■ **TASK BRIEF**
Search the data for the word "computer" and copy every line that contains it.
┏━━
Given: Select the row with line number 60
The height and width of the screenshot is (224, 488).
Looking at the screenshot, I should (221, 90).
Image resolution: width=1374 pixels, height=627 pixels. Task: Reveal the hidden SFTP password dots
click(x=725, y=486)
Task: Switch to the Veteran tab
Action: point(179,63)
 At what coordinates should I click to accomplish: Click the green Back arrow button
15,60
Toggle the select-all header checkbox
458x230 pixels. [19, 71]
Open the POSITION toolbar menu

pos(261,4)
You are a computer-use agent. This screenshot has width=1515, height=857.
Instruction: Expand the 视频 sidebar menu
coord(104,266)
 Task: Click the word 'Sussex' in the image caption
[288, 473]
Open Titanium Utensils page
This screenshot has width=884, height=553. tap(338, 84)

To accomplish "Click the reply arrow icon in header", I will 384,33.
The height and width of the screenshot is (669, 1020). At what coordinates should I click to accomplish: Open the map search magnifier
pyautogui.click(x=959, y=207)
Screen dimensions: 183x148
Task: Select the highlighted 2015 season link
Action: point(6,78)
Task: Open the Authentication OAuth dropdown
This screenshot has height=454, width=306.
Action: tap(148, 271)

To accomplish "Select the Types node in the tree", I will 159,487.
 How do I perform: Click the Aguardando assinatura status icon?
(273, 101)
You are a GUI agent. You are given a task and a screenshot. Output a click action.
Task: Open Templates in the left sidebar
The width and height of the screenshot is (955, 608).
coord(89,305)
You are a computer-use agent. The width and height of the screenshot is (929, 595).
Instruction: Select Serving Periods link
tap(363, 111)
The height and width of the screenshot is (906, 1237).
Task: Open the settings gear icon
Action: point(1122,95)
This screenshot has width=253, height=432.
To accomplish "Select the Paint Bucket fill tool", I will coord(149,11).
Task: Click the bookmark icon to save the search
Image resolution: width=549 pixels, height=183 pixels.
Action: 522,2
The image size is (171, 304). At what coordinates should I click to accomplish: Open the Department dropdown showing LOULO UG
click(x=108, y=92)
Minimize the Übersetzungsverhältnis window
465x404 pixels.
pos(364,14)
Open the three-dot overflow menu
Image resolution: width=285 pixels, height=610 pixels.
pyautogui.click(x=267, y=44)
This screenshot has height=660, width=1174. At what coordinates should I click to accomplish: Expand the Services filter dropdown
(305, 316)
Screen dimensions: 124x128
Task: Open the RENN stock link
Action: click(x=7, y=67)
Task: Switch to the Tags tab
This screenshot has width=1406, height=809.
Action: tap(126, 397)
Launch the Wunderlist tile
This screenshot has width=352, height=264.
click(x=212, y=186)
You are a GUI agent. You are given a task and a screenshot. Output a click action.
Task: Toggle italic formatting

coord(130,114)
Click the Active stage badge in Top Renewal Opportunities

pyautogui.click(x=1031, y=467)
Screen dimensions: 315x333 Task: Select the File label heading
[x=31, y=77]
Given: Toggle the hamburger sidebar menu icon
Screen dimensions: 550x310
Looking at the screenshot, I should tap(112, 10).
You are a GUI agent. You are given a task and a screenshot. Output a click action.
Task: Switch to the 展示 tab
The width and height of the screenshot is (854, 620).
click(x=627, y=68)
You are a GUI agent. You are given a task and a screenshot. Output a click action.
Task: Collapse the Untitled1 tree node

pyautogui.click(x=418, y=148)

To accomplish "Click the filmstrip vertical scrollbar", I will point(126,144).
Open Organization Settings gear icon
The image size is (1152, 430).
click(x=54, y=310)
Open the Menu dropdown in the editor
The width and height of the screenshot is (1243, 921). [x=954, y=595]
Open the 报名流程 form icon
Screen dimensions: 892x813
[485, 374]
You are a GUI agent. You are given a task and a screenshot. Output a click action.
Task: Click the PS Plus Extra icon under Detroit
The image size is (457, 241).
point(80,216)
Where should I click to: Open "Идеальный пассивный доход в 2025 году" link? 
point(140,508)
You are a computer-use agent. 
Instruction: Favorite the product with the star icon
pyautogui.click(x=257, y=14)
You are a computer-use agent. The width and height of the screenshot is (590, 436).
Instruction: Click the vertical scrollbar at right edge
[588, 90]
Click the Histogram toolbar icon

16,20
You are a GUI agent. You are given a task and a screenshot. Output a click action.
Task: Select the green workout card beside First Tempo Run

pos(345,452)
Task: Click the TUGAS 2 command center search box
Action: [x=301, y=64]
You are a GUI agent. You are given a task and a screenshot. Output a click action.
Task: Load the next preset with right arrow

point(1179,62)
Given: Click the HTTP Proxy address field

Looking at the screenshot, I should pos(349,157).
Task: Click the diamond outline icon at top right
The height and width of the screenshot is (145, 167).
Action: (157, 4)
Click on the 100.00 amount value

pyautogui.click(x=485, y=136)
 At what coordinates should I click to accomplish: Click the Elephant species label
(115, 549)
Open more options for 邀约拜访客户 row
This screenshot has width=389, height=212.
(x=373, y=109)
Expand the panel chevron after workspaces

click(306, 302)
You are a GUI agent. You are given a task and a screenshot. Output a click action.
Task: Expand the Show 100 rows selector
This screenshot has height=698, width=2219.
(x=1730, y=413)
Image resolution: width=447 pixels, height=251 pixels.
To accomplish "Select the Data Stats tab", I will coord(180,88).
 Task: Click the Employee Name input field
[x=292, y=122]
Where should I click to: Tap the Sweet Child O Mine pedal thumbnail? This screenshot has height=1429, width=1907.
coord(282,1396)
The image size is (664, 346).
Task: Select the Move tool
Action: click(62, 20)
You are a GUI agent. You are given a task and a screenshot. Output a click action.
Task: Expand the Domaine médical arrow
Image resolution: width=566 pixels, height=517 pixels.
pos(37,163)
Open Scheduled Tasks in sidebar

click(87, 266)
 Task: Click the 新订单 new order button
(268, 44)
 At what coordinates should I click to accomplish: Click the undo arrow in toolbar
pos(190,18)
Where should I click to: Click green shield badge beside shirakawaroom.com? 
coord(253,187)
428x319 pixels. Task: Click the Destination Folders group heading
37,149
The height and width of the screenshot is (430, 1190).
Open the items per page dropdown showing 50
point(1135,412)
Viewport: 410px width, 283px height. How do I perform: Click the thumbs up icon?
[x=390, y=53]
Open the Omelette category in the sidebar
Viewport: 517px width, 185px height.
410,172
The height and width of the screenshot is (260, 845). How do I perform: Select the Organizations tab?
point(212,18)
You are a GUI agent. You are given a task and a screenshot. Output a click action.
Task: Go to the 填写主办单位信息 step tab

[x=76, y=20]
┗━━
■ **OUTPUT**
You are a computer-use agent. This screenshot has width=1515, height=857.
You are a computer-use agent. The width and height of the screenshot is (929, 595).
You are a computer-use agent. 
You are a computer-use agent. The width and height of the screenshot is (590, 436).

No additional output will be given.